> [What needs to be done]
Copy the rows exactly as they appear, from the line with "You are a GUI" to the line with "pyautogui.click(x=27, y=766)", including both of those lines.

> [Data entries]

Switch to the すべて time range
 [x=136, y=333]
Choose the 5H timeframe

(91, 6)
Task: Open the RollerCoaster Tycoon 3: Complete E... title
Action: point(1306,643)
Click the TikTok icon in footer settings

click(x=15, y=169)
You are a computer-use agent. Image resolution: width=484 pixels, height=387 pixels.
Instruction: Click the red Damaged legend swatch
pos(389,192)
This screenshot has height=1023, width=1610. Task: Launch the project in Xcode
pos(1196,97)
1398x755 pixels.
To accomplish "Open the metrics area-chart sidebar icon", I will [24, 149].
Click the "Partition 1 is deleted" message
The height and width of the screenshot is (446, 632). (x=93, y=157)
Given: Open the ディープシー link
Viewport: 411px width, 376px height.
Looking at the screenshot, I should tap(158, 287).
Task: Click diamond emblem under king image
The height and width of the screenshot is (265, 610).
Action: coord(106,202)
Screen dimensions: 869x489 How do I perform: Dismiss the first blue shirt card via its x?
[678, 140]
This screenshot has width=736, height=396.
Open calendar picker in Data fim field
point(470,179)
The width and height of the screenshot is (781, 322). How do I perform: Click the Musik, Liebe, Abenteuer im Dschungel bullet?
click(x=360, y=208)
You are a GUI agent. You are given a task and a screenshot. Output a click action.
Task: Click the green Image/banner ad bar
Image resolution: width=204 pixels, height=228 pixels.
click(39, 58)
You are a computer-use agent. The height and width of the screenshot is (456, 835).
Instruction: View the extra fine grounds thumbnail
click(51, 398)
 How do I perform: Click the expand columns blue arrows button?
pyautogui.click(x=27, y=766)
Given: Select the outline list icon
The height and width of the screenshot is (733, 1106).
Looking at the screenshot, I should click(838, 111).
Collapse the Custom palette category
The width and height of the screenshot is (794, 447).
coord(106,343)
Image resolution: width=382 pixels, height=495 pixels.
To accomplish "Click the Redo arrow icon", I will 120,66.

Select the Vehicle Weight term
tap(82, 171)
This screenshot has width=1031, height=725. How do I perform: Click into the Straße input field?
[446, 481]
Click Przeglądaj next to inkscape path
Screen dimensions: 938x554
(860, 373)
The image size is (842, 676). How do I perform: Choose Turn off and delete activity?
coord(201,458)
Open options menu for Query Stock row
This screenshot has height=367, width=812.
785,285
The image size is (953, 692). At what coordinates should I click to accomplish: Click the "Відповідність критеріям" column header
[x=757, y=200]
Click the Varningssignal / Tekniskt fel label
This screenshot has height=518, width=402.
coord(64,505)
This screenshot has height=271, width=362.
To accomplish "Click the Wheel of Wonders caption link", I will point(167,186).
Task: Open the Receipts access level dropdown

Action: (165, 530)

> [Result of the task]
You are a GUI agent. You are given a task and a screenshot. Output a click action.
Task: Click the green Image/banner ad bar
Image resolution: width=204 pixels, height=228 pixels.
click(39, 58)
You are a computer-use agent. The height and width of the screenshot is (456, 835).
Instruction: View the extra fine grounds thumbnail
click(51, 398)
 How do I perform: Click the expand columns blue arrows button?
pyautogui.click(x=27, y=766)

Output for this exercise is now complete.